Harrisburg Officials Seek to Halt State Receivership Case
Elected officials of Harrisburg, Pennsylvania, asked a judge to suspend the state’s takeover of city finances until a court investigates the resignation of former receiver David Unkovic.
Three officials who have opposed efforts by the city’s mayor and the state to restructure Harrisburg’s finances asked the judge overseeing the receivership to halt any work by Governor Tom Corbett related to the takeover, according to a document provided by Mark Schwartz, the officials’ lawyer.
Unkovic sent a handwritten letter to the court in March, saying that he was quitting because of his “untenable position in the political and ethical crosswinds.”
“Given the wording of the Receivership Act and the words of Mr. Unkovic, everything with respect to the Harrisburg Receivership needs to be halted,” Schwartz wrote in his motion on behalf of Council President Wanda Williams, Controller Dan Miller and Treasurer John Campbell.
The three officials asked state appeals court Judge Bonnie Leadbetter to hold a hearing and require Unkovic to explain his resignation. All receivership activity should be suspended until that hearing, the officials said.
Steven Kratz, a spokesman for Pennsylvania’s economic development department, said the state intends to nominate a replacement for Unkovic.
“We remain focused on nominating a new receiver and the ongoing fiscal recovery efforts including the implementation of the court-approved recovery plan,” Kratz said in an e-mail.
Mayor Linda D. Thompson called the request for a hearing and opposition to the proposed recovery plan “distractions.”
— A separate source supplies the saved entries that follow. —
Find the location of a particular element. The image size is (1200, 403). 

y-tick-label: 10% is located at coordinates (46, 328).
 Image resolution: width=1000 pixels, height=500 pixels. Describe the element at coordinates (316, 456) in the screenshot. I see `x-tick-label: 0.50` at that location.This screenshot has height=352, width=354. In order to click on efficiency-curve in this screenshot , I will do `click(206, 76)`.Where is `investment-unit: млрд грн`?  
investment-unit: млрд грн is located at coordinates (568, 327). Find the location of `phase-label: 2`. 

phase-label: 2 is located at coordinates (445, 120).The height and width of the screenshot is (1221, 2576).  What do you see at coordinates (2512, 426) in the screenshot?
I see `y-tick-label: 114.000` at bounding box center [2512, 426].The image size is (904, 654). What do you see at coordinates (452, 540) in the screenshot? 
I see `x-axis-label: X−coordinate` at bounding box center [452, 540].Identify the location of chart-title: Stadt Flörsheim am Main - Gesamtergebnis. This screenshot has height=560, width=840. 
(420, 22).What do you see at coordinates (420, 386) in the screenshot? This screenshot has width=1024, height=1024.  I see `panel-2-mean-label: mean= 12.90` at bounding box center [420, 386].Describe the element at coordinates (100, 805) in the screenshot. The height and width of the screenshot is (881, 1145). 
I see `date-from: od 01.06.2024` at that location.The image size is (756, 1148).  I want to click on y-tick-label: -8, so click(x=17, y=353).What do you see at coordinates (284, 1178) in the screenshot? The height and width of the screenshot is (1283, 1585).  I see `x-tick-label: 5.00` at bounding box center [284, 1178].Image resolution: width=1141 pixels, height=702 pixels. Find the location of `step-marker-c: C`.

“Those council members who oppose the court-ordered financial recovery plan are simply stalling the process as much as they can get away with, just as they have over the last two years,” Thompson said in a statement today.
Before he resigned, Unkovic filed an initial version of a plan that proposed selling or leasing city assets, including a trash-to-energy plant that doesn’t generate enough revenue to cover more than $300 million in debt.
The debt is one of the main reasons Harrisburg, the state’s capital, is insolvent. In March, the city of 49,500 announced it would miss $5.27 million in bond payments. It earlier defaulted on payments it guaranteed on the waste-to-energy incinerator.
The plan divided Harrisburg officials, with the controller, treasurer and some members of the city council opposing Unkovic. Thompson had supported him.
The receiver case is TD Bank NA v. Harrisburg Authority, 2010-CV-11737, Court of Common Pleas, Dauphin County, Pennsylvania (Harrisburg).